It will be immediately apparent that some concepts central to sociological explanation are not included in the list of twelve above. Over the last several decades, sociologists have devoted a high proportion of their research energies into analyzing patterns of inequality in multiple settings, subfields, and at multiple levels of analysis. Indeed, in recent years more than three-quarters of articles in the American Sociological Review have investigated inequality in one form or another. The proportions are similar in the other leading U.S. journals, the American Journal of Sociology, the Annual Review of Sociology, and Social Forces. In all four journals, the proportion of studies discussing inequality has increased substantially over time (Kestinturk 2023). A compendium of high-leverage sociological concepts would undoubtedly include several concepts sociologists employ to measure and explain inequality. By bracketing them for the time being I do not intend to suggest that they are less important than those I identify above. The HLCs on which I will focus open the aperture of both sociology and generalizable theory in a valuable way. At the same time, I note that several of them are directly connected to the explanation of social inequalities. These include social closure mechanisms, labeling/othering, forms of capital, and institutionalized categories.

## Short problem A
According to the passage on sociological concepts, what share of articles in the American Sociological Review have investigated inequality in recent years?
The listing that follows is unrelated to the passage on sociological concepts.

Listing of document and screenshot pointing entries
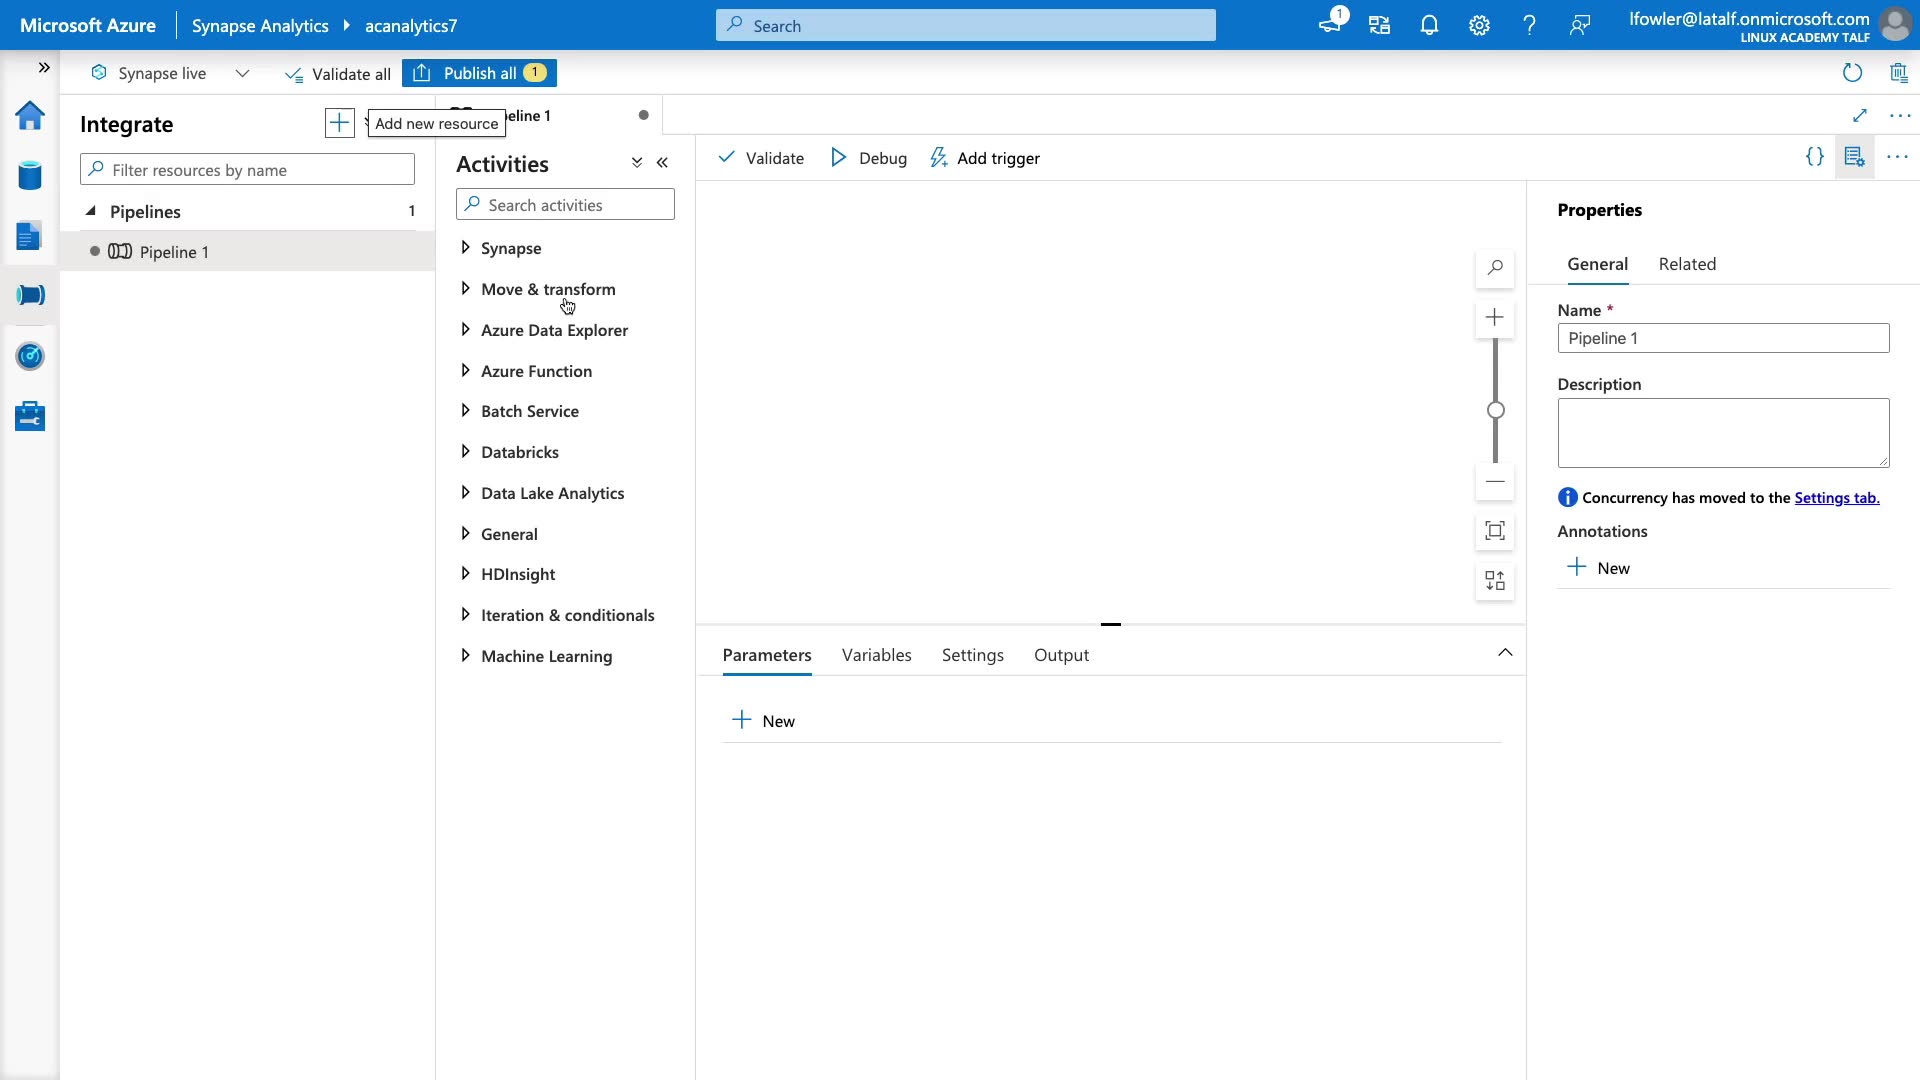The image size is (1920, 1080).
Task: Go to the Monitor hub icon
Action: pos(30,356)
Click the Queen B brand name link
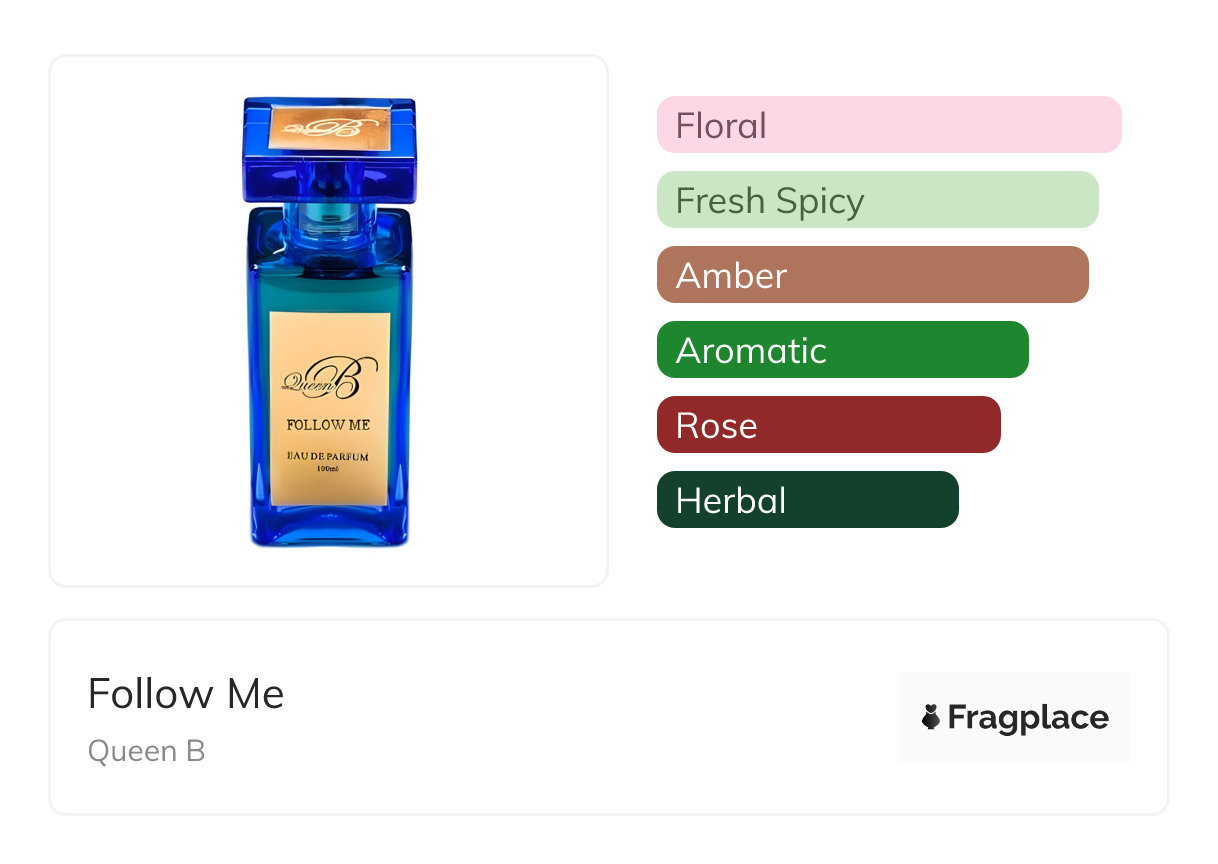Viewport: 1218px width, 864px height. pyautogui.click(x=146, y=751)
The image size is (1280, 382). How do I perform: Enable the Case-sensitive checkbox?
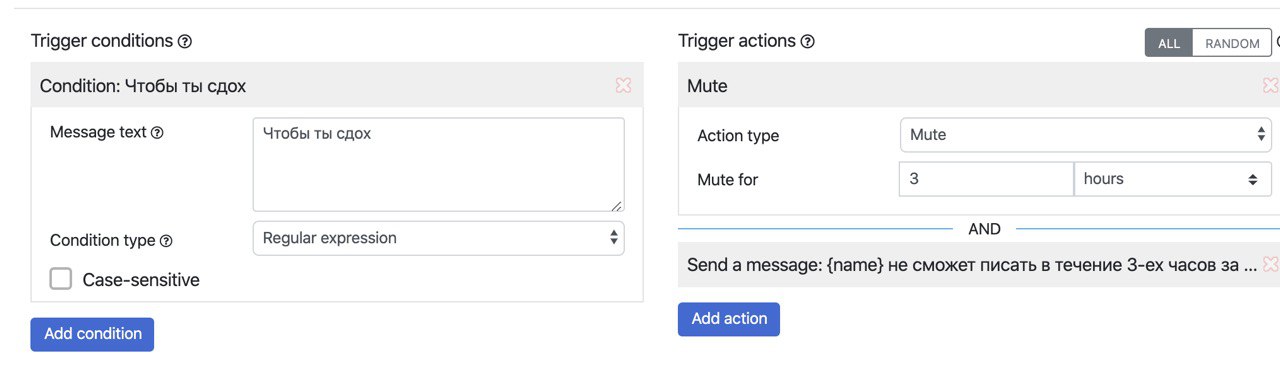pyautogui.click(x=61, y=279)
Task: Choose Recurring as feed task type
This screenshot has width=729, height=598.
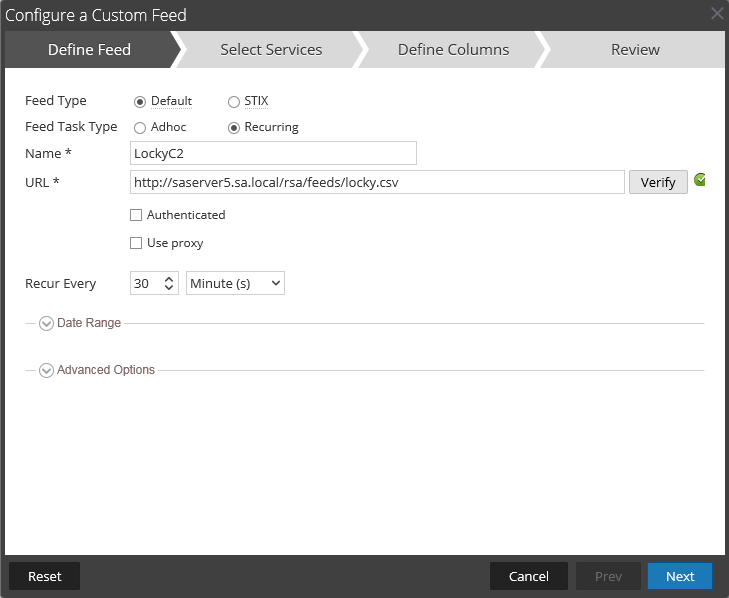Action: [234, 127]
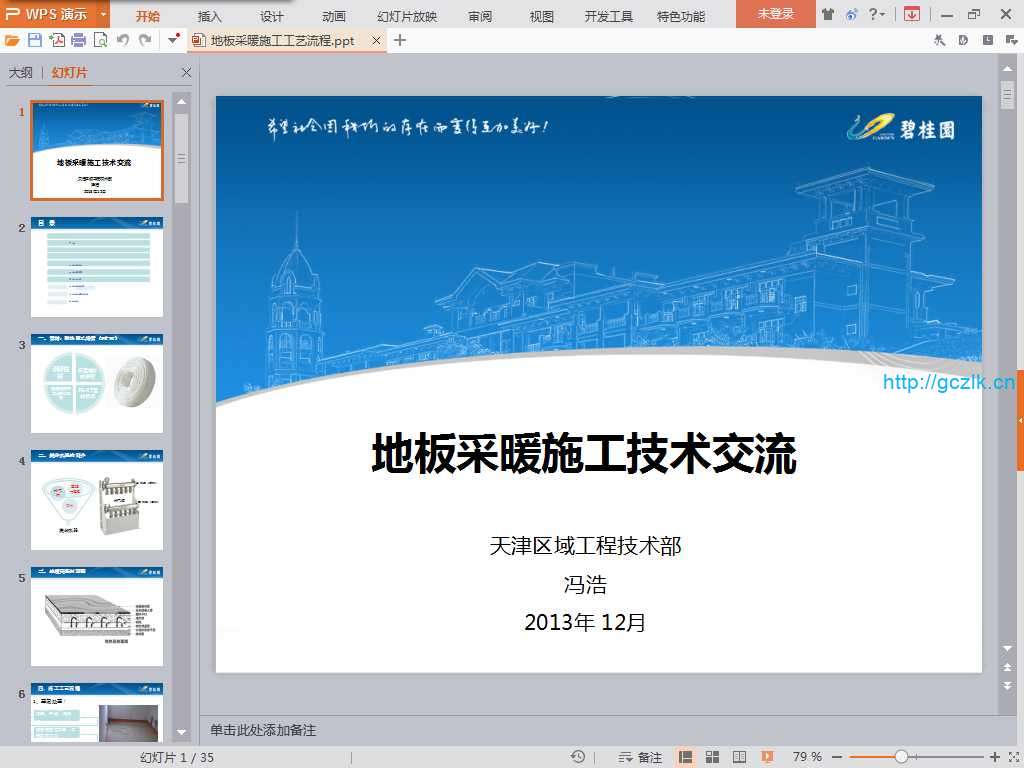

## Short problem B
Set down the lines of the listing exactly, beginning at the line that contains "Click the Queen B brand name link" and continuing through the end of the listing, with both ends included. Leave the pictures out.

## Expected output A
More than three-quarters of them.

## Expected output B
Click the Queen B brand name link
Viewport: 1218px width, 864px height. pyautogui.click(x=146, y=751)
The image size is (1280, 382). How do I perform: Enable the Case-sensitive checkbox?
pyautogui.click(x=61, y=279)
Task: Choose Recurring as feed task type
This screenshot has width=729, height=598.
Action: [234, 127]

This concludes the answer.